Closed volksen closed 2 days ago

volksen commented 1 year ago

🐛 Bug

Hi,

when using the rouge_score with accumulate="best", the results are dependent on the order of the labels. As of my understanding, accumulate="best" should return the best f score over all references.

Minimal example:

from torchmetrics.functional.text import rouge_score

preds = "a b c"
references = ["a b c", "c b a"]
references_rev = ["c b a", "a b c"]

print(rouge_score(preds, references, accumulate='best'))
print(rouge_score(preds, references_rev, accumulate='best'))

gives different results:

{'rouge1_fmeasure': tensor(1.), 'rouge1_precision': tensor(1.), 'rouge1_recall': tensor(1.), 'rouge2_fmeasure': tensor(1.), 'rouge2_precision': tensor(1.), 'rouge2_recall': tensor(1.), 'rougeL_fmeasure': tensor(1.), 'rougeL_precision': tensor(1.), 'rougeL_recall': tensor(1.), 'rougeLsum_fmeasure': tensor(1.), 'rougeLsum_precision': tensor(1.), 'rougeLsum_recall': tensor(1.)}
{'rouge1_fmeasure': tensor(1.), 'rouge1_precision': tensor(1.), 'rouge1_recall': tensor(1.), 'rouge2_fmeasure': tensor(0.), 'rouge2_precision': tensor(0.), 'rouge2_recall': tensor(0.), 'rougeL_fmeasure': tensor(0.3333), 'rougeL_precision': tensor(0.3333), 'rougeL_recall': tensor(0.3333), 'rougeLsum_fmeasure': tensor(0.3333), 'rougeLsum_precision': tensor(0.3333), 'rougeLsum_recall': tensor(0.3333)}

Did I missread the documentation or is this a bug. Accumulate='avg' works as expected. Maybe the bug is in https://github.com/Lightning-AI/torchmetrics/blob/v1.1.0/src/torchmetrics/functional/text/rouge.py#L378 where there is a todo comment.

I compared the results to the rouge-score package:

from rouge_score import rouge_scorer
scorer = rouge_scorer.RougeScorer(['rouge1', 'rouge2', 'rougeL'], use_stemmer=False)
preds = "a b c"
references = ["a b c", "c b a"]
references_rev = ["c b a", "a b c"]
print(scorer.score_multi(references, preds))
print(scorer.score_multi(references_rev, preds))

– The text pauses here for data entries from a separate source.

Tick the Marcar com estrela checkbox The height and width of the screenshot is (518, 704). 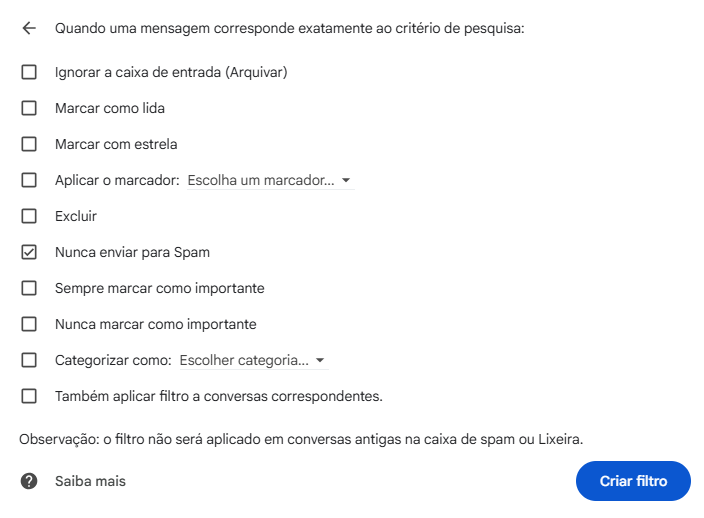(x=29, y=144)

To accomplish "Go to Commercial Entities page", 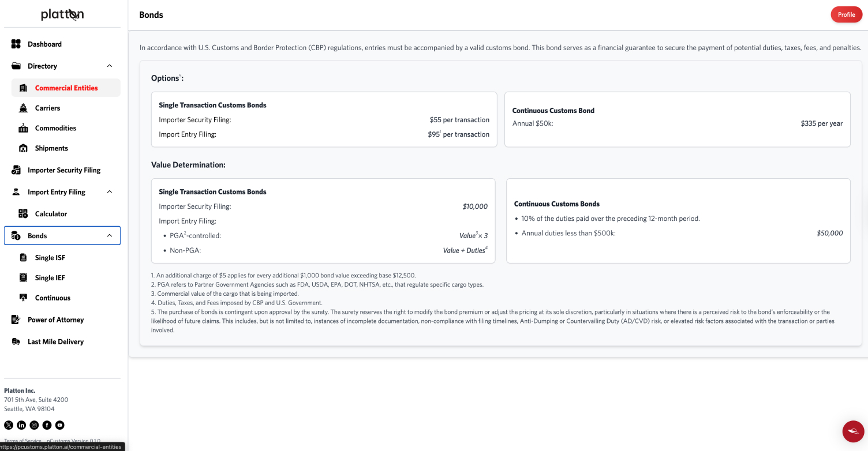I will (x=66, y=88).
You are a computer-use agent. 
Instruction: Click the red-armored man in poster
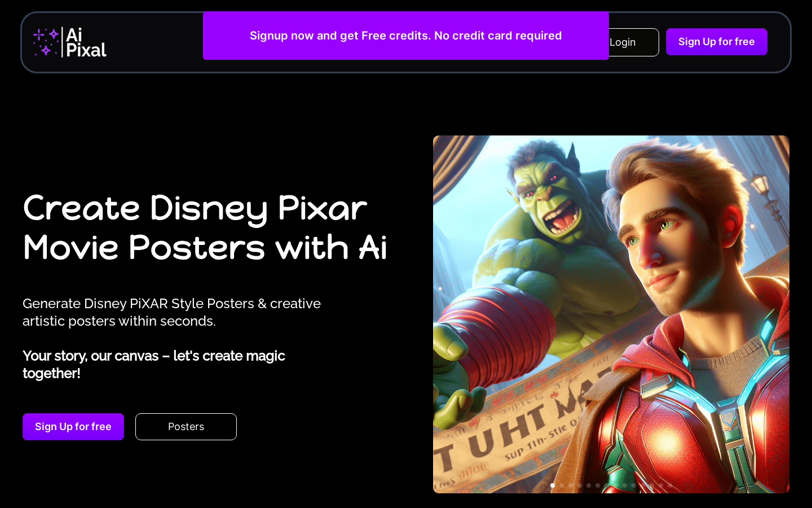coord(694,316)
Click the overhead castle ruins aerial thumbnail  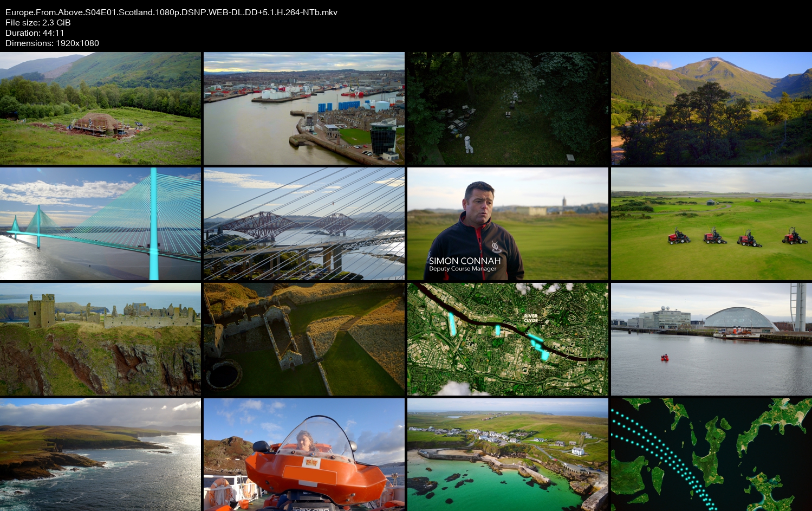point(304,339)
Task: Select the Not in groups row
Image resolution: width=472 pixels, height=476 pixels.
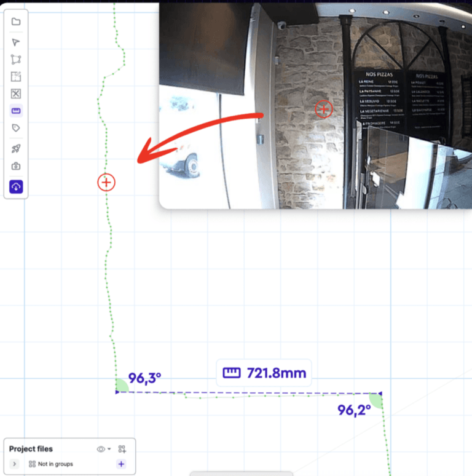Action: 55,464
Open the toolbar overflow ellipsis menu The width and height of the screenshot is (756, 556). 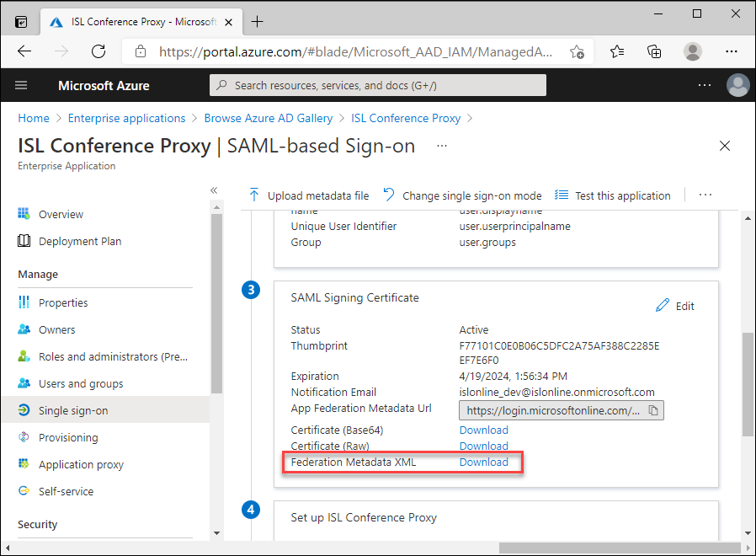click(x=705, y=195)

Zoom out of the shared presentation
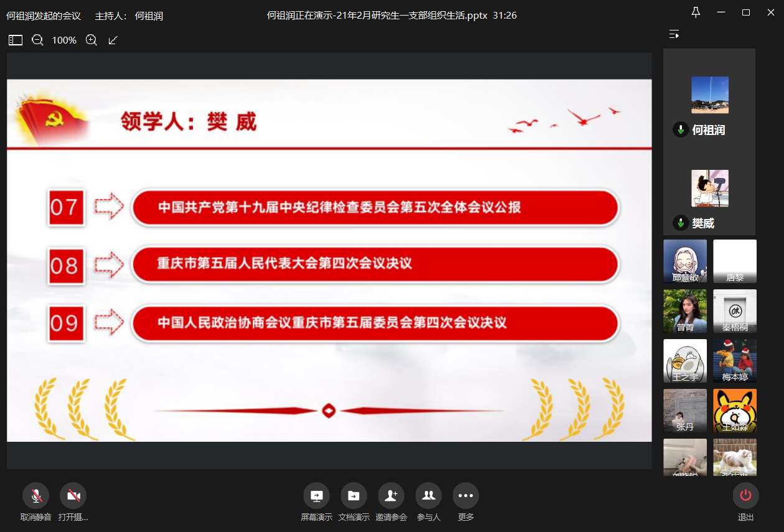pos(37,40)
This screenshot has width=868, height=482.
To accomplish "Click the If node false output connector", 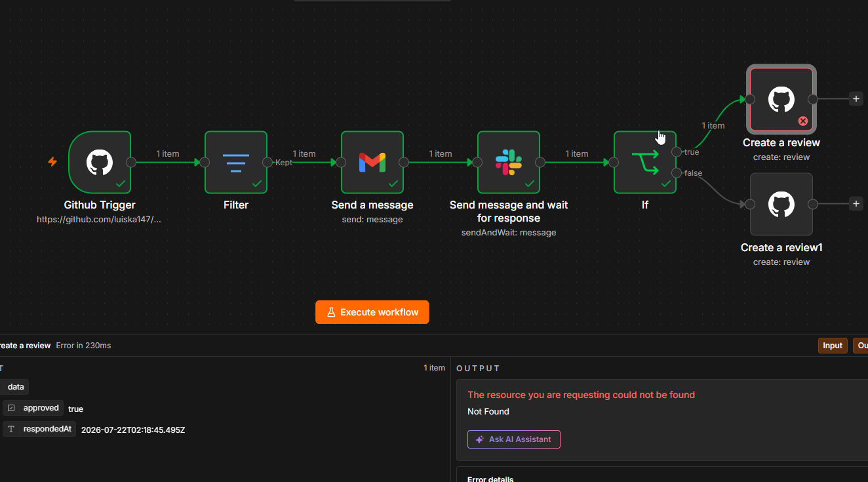I will (677, 172).
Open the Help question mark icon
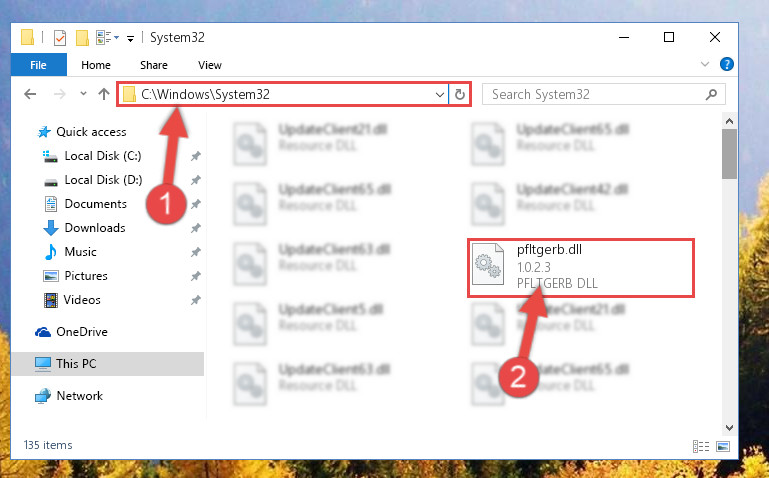769x478 pixels. 726,64
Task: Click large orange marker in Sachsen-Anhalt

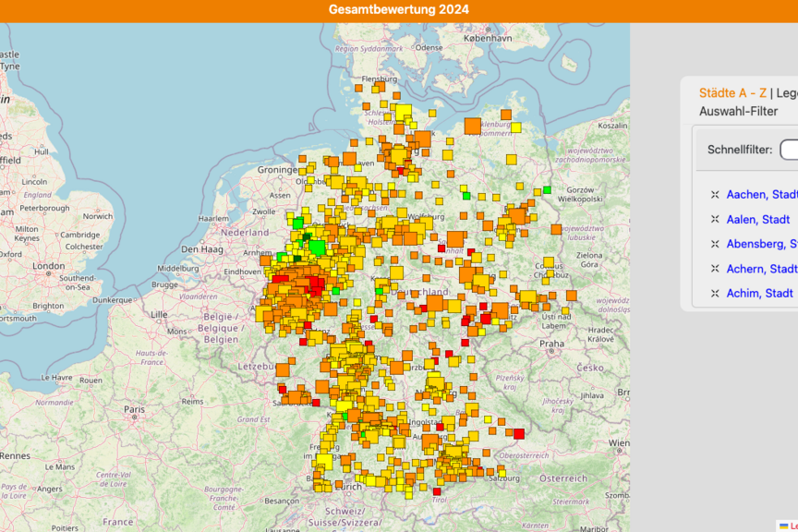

which gives the same results in both cases:

{'rouge1': Score(precision=1.0, recall=1.0, fmeasure=1.0), 'rouge2': Score(precision=1.0, recall=1.0, fmeasure=1.0), 'rougeL': Score(precision=1.0, recall=1.0, fmeasure=1.0)}
{'rouge1': Score(precision=1.0, recall=1.0, fmeasure=1.0), 'rouge2': Score(precision=1.0, recall=1.0, fmeasure=1.0), 'rougeL': Score(precision=1.0, recall=1.0, fmeasure=1.0)}

Environment

github-actions[bot] commented 1 year ago

Hi! thanks for your contribution!, great first issue!

stancld commented 1 year ago

Thanks for the report! Gonna check this weekend.

Borda commented 9 months ago

Thanks for the report! Gonna check this weekend.

@stancld, did you have a chance to have a look at it? :rabbit:

rittik9 commented 2 months ago

@Borda pls assign it to me